* _Exercise objective_: In the passage on campus free speech below, rewrite the paragraph beginning "Many academics have realized" as a short bulleted list that keeps its main facts.

--- Reading passage ---

Many academics have realized the threat posed by the left to the intellectual life of American campuses is too great to ignore any longer. Even before the events of these controversial speakers, they were taking cautious steps to fight the left. For example, a growing number of colleges have embraced the Chicago Principles. Published by the University of Chicago in 2012, the principles call for discussion of “offensive” ideas, and affirm that “without a vibrant commitment to free and open inquiry, a university ceases to be a university.”
Even the most ardently left-wing academics are getting cold feet. A liberal professor came out to expose his own liberal students “terrified” him, and condemned a “simplistic, unworkable, and ultimately stifling conception of social justice” for the problem. 
Even Rani Neutill, who on paper represents the ideal academic of the regressive left - woman, feminist, ethnic minority, film studies lecturer - published an account of her disastrous run-ins with students’ demands for “trigger warnings” on potentially offensive content, which forced her to abandon a course on sex and cinema. “Colleges are the new helicopter parents, places where the quest for emotional safety and psychic healing leads not to learning, but regression” wrote Neutill. What hope is there for the left on campus, if they can’t even rely on a feminist film studies lecturer who writes for Salon?

--- Supplied records ---

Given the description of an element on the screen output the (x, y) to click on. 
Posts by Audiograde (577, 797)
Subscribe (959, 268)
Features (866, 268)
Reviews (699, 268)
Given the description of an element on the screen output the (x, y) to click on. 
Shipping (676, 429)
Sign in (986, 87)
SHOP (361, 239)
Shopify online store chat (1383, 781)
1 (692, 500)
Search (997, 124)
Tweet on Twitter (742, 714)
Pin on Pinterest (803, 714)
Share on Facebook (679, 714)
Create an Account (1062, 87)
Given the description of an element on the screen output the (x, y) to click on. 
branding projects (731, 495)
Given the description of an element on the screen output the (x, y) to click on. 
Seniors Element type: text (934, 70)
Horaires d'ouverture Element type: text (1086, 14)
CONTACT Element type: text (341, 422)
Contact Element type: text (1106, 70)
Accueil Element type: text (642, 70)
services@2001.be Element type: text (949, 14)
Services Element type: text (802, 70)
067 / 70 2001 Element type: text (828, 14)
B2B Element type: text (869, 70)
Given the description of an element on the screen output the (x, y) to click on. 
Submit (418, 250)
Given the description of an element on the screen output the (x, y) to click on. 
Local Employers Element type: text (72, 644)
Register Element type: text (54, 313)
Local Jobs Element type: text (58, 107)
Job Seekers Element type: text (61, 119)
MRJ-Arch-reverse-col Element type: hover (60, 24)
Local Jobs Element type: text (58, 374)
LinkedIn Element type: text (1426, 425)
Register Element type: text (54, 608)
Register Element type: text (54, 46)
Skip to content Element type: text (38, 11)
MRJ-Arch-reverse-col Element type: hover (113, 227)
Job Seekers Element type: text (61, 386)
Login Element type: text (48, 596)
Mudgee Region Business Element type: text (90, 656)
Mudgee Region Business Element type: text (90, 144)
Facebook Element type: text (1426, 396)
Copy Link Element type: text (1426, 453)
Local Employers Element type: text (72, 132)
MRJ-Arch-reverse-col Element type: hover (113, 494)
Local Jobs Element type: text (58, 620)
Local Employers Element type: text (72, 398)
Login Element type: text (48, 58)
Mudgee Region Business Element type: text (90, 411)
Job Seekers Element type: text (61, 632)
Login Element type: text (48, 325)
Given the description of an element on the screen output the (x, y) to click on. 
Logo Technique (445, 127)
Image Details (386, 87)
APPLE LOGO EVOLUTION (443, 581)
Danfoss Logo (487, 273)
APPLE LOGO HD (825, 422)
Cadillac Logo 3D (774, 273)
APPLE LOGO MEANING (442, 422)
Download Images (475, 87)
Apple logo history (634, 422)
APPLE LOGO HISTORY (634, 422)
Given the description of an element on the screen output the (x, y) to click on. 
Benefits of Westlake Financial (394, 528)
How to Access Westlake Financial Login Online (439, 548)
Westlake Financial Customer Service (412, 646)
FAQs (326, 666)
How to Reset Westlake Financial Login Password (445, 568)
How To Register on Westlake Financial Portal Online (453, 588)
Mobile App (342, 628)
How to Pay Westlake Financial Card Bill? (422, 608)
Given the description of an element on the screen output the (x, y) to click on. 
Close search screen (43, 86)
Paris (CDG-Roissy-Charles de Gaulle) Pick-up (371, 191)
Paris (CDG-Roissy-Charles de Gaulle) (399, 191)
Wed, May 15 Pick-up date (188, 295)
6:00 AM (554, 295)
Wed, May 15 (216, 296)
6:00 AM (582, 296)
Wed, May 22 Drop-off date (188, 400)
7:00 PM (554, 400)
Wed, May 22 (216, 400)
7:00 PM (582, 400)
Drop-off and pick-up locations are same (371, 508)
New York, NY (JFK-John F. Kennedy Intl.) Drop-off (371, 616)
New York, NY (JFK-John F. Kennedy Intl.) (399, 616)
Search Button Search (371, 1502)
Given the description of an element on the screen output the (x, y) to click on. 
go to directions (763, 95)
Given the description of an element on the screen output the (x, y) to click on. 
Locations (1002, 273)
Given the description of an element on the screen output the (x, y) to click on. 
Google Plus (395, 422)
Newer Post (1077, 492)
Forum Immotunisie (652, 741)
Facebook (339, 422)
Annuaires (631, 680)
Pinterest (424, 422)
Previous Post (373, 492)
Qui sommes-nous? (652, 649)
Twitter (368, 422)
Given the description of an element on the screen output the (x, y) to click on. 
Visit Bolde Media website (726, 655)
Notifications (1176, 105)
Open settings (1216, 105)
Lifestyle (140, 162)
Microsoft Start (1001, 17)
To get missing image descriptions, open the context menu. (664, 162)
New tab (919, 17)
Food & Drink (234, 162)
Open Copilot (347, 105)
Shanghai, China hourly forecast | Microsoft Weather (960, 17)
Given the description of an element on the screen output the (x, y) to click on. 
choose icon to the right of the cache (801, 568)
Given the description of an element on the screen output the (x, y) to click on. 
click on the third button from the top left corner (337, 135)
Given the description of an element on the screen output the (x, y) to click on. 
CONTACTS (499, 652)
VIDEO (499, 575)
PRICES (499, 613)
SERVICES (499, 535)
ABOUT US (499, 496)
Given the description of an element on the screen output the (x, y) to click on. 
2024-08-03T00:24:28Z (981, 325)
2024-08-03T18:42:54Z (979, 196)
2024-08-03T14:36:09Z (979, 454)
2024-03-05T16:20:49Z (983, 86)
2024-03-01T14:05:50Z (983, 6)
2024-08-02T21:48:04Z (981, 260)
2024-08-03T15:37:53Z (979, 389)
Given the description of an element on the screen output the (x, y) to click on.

---

* _Written solution_:
- Many academics now see the left's threat to campus intellectual life as too great to ignore.
- Even before the events involving controversial speakers, they had begun taking cautious steps against it.
- A growing number of colleges have adopted the Chicago Principles, published by the University of Chicago in 2012.
- The principles call for discussion of "offensive" ideas. They state that without a vibrant commitment to free and open inquiry, a university ceases to be a university.